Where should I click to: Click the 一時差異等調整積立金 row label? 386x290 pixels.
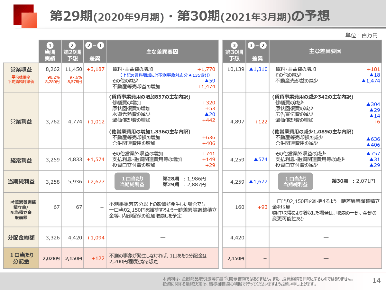click(x=21, y=210)
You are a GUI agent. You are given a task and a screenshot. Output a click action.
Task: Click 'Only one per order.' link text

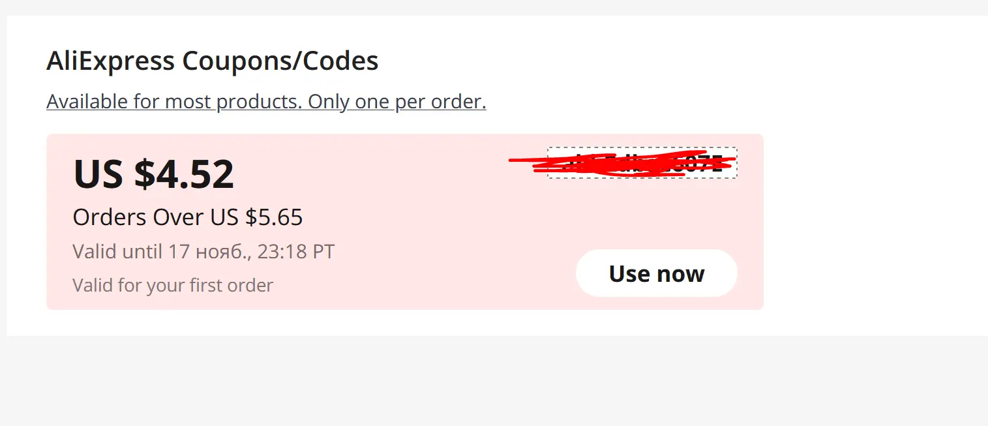click(397, 102)
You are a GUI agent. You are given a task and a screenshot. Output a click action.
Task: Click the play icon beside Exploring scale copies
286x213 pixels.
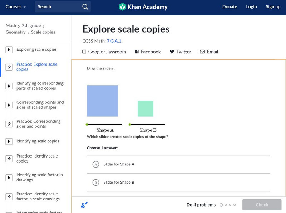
_ _ _ _
Petunjuk Tugas —
Tolong salin lagi catatan dari awal sampai baris yang memuat "click(397, 102)", termasuk baris itu, dan ganti "GUI agent" dengan "GUI assistant" tanpa mengubah bagian lain. Jangan sertakan gambar dalam jawaban.

Hasil Tugas —
Where should I click to: Click the 一時差異等調整積立金 row label? 386x290 pixels.
click(x=21, y=210)
You are a GUI assistant. You are given a task and a screenshot. Output a click action.
Task: Click 'Only one per order.' link text

click(397, 102)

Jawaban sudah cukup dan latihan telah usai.